Indore, Oct 9: New Zealand were 28 without loss at stumps on day 2 and were trailing by 529 runs after India declared innings at 556 for five in the third and final Test match here on Sunday (Oct 9).
At stumps, New Zealand were 28 for no loss with Martin Guptill (17 batting) and Tom Latham (6 batting) at the crease.
Indian skipper Virat Kohli hammered a listless New Zealand attack with a superlative double hundred as the hosts piled up a mammoth 557 for five on the second day.
Kohli stroked his way to a career-best 211 and was brilliantly supported by Ajinkya Rahane, who also notched up his highest score of 188 as the home team gained a clear upperhand on a pitch that will only get difficult to bat with passage of time.
When Virat Kohli declared half-an-hour before close, Rohit Sharma (51 not out in 63 balls) and Ravindra Jadeja (17 not out) were at the crease after adding a quick-fire 53 runs in 59 balls for the unbroken sixth wicket. Sharma cracked his third successive half-century of the series and struck 2 sixes and three fours.
Kohli-Rahane's record partnership:
Kohli struck 20 hits to the fence while Rahane was equally dominant in his innings that was laced with 4 sixes and 18 boundaries. The duo decimated the New Zealand attack to pile on a huge fourth wicket partnership of 365 the highest-ever for India for the fourth wicket against all teams.
They even surpassed Sachin Tendulkar and VVS Laxman's 353-run stand for the fourth wicket at Sydney.
Day belonged entirely to Kohli:
The day's proceedings belonged almost entirely to Kohli who surpassed his previous best of 200 against West Indies at North Sound while Rahane eclipsed his previous best of 147 against Australia at MCG.
Kohli breaks another record:
Kohli once again made it to record books and became first Indian skipper to slam two double centuries. His first Test double came against West Indies at Antigua, earlier this year. Kohli's fine innings came to an end as he departed at 211, his highest ever score.
It was the second double century by Kohli in the space of six Tests and three months. These two batsmen's complete domination of the clueless New Zealand bowling attack enabled India to add 98 runs in 30 overs in the second session after they had added 91 runs in the pre-lunch session after resuming at the overnight 267 for 3.
Both batsmen exerted complete sway over the visitors' attack and were hardly beaten before they fell early in the post tea session. They made the visitors chase leather for more than three sessions after joining forces in the post lunch period of play on day one yesterday with the score on 100 for three.
When the partnership was broken by off-spinner Jeetan Patel, who trapped Kohli leg before the wicket as he tried to flick in the first over after tea, the Indian score had advanced to 465 and the stand had consumed nine minutes under eight hours and lasted 673 balls.
Rahane slams first 150+ score:
Rahane went scoring his eight Test century and third at home soil.

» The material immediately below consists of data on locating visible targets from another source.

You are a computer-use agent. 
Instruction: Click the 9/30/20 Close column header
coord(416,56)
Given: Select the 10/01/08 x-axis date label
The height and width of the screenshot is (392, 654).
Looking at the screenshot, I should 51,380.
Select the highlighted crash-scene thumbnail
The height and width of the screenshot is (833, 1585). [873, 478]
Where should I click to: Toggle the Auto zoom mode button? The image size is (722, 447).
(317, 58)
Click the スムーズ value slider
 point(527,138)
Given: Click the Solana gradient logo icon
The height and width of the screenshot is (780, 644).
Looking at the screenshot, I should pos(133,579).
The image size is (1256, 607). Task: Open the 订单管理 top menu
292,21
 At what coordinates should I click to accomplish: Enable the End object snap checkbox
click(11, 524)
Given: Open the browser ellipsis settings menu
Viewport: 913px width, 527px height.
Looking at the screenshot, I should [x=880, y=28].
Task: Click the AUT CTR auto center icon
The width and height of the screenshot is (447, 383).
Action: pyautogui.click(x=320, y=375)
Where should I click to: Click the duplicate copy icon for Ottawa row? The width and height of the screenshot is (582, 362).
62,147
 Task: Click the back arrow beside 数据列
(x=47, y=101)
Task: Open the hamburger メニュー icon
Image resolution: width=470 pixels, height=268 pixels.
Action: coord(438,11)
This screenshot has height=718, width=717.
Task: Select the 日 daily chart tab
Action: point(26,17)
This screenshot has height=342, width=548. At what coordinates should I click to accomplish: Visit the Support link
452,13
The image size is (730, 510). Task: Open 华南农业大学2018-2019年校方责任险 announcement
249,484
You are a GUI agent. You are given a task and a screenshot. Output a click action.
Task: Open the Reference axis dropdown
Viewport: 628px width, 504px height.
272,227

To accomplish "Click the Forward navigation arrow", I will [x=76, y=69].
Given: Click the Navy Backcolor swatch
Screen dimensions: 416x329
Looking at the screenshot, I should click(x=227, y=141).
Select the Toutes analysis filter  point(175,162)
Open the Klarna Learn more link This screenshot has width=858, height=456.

This was also the 28-year-old batsman's fifth Test ton under Virat Kohli's captaincy.
The Mumbaikar went on hitting his first 150 but fell short of his maiden Test double when after being dismissed for 188.
India 358/3 at Lunch:
Resuming at 358 after lunch, Kohli carried on his batting with the same pace and authority as he did earlier and slammed his second double ton in Tests.
At 199, Kiwi pacer Henry delivered the length ball and Kohli rolled his wrists nicely to work that towards deep square and became the first Indian to score two double tons as captain.
Rahane, on the other hand, was not so fluent, but supported his skipper to make sure he doesn't loose his wicket. He scored his first 150 of his career.
Earlier, Kohli and his deputy Ajinkya Rahane helped India reach 358 for three at lunch.
Kohli struck 15 fours off 272 balls, while Rahane's slammed 11 boundaries and three sixes in his 254-ball inning.
Resuming the day at 267, both batsmen started the proceeding on a good note by playing sensibly. They made 91 runs before lunch to get India cross 300-run mark.
There was a period when pacer Matt Henry tested Rahane with short balls, but the Mumbai batsman showed his class and maintained his calmness to reach his personal milestone.